The Court distinguished service on an email address which is a personal business address of an individual, from one which is a generic business address. The Court held that ‘whether it constitutes good service if directed to an individual’s email address must depend on the particular role which the named individual plays or is held out as playing within the organisation.’ The Court drew a distinction between service on an employee who could reasonably be considered to be involved in dispute handling, compared to an employee in an operational role. In the present case, Conqueror had no reason to suppose that Mr Oosterman had conduct of the dispute once it arose. Beyond the emails he sent, there was no reason to believe he had any further involvement.
Conqueror’s further argument that it could not have known the email address for Glencore’s legal department because it was not on the website was rejected: ‘Conqueror was not put at any disadvantage if it did not know the legal department email address. It could have asked through the broking channel to whom the notice should be addressed’. The Court also made clear that despite whatever difficulties may arise in relation to service by email, per s76(4) of the Arbitration Act it is always possible to effect service by post to a registered or principal office.
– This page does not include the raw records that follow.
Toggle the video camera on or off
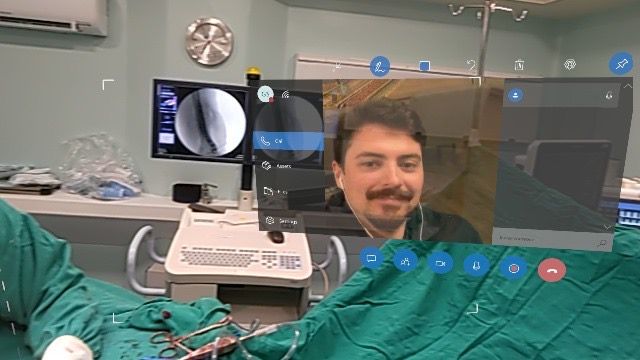Screen dimensions: 640x360 [440, 263]
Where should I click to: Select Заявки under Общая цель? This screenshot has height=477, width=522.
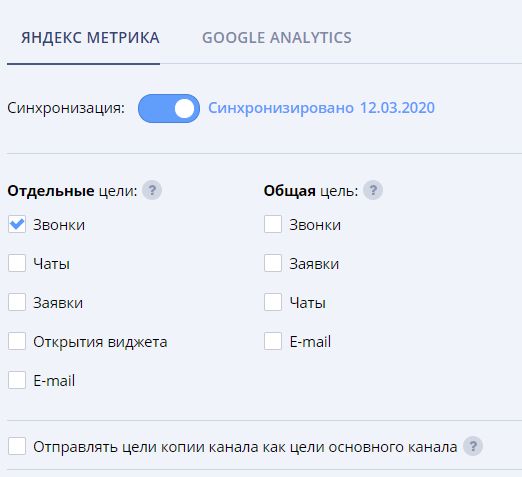coord(273,263)
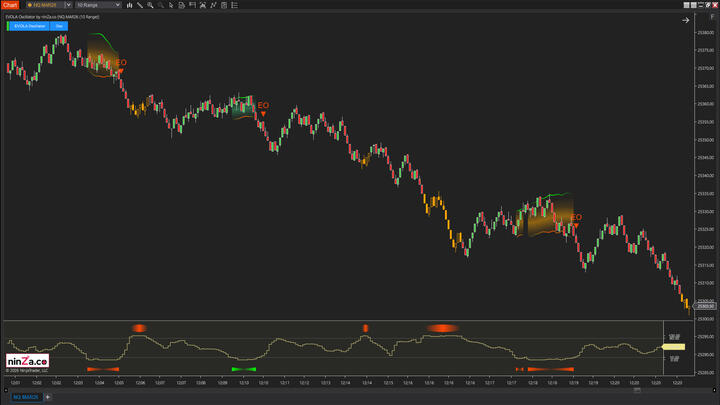This screenshot has height=405, width=720.
Task: Click the orange Chart menu label
Action: [11, 7]
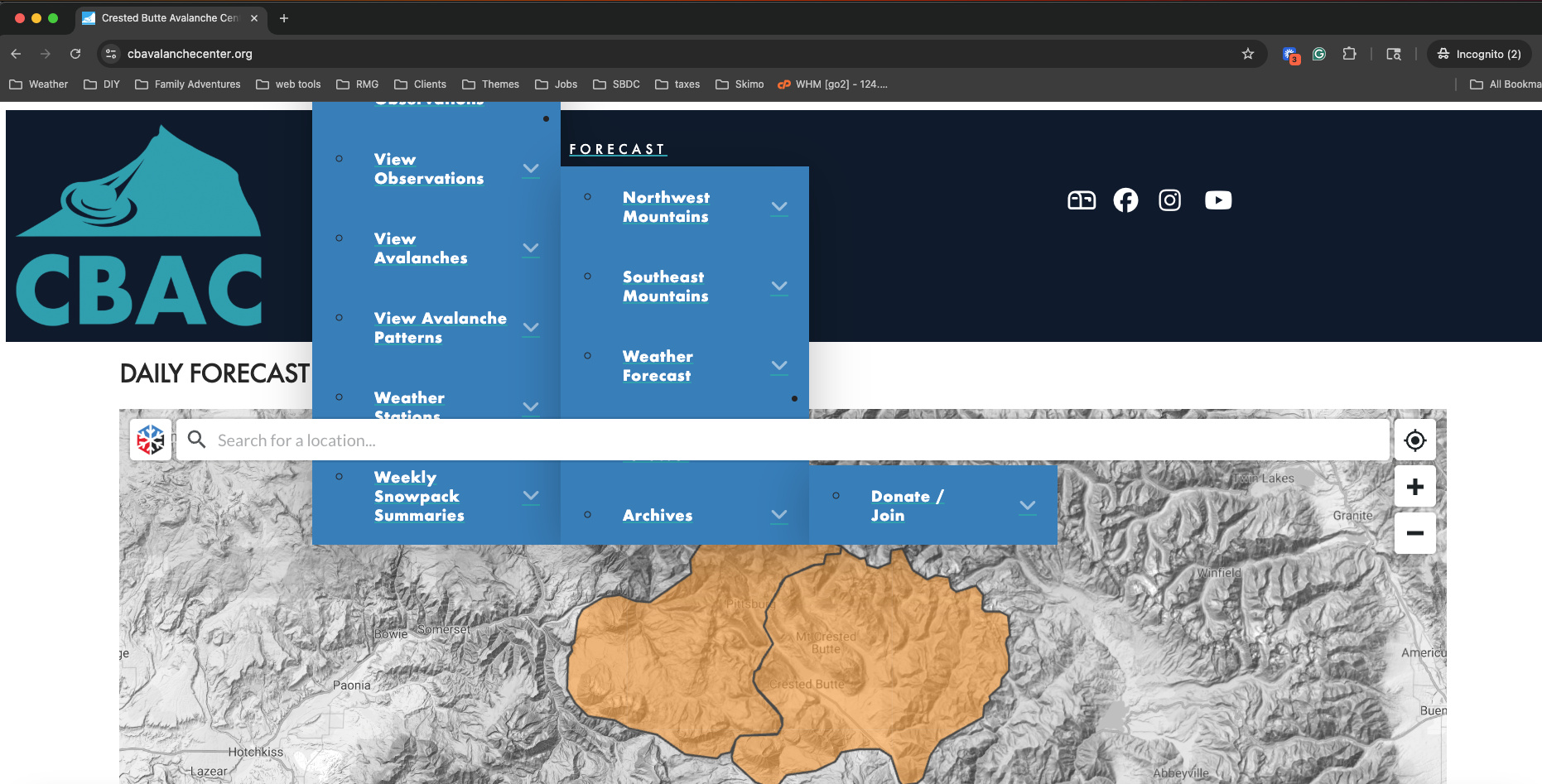Open the View Avalanches link
The image size is (1542, 784).
[421, 248]
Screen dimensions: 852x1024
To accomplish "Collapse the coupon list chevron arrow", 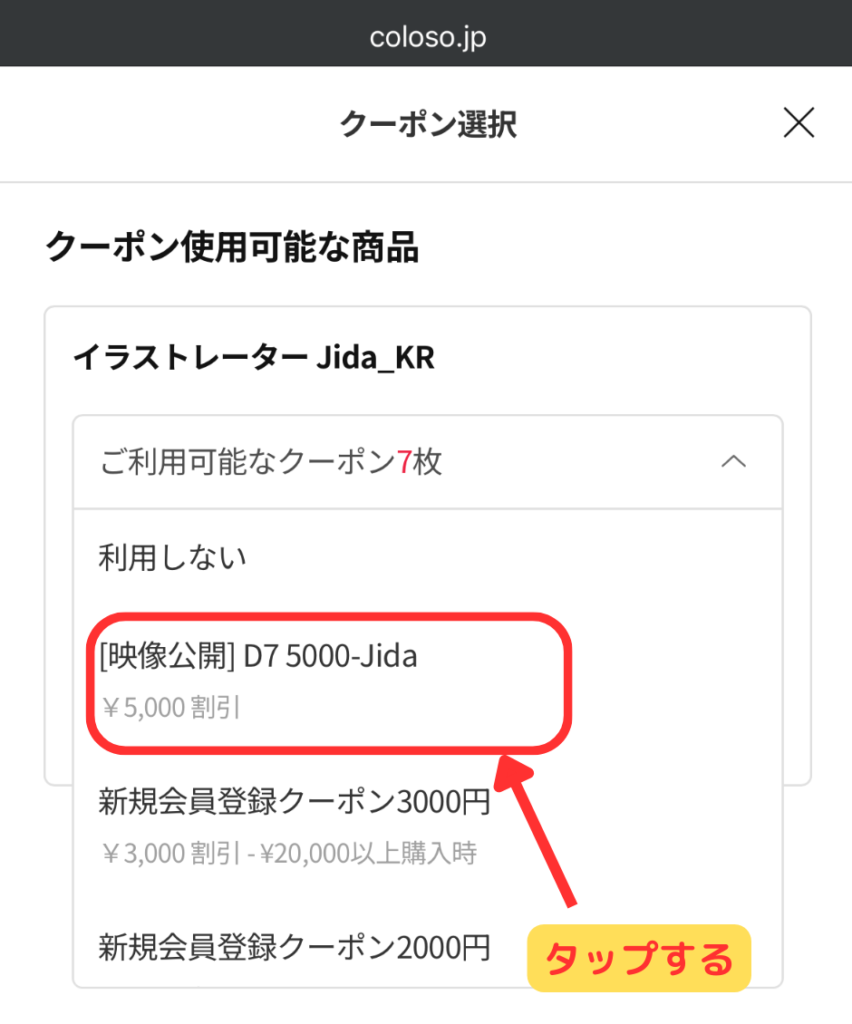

The Court determined that Mr Oosterman did not have express, implied, or ostensible authority to accept service. The Court concluded that Mr Oosterman’s lack of involvement after a dispute had arisen provided a clear picture of his having, at the highest, a purely operational role in the department with…no dispute handling function. There is no basis for finding that Mr Oosterman was expressly authorised to accept service of arbitral proceedings and all the available evidence suggests the opposite.
Despite their finding, the Court was careful not to impose strict rules relating to service by email on individual as opposed to generic email addresses: ‘there will be cases where the company has promulgated a generic email address which will be sufficient…There will be cases in which the role of any individual will justify notification to his individual email address. But it does not follow that sending an email to someone who has an operational role, rather than dispute handing or dispute resolution role, must be sufficient’.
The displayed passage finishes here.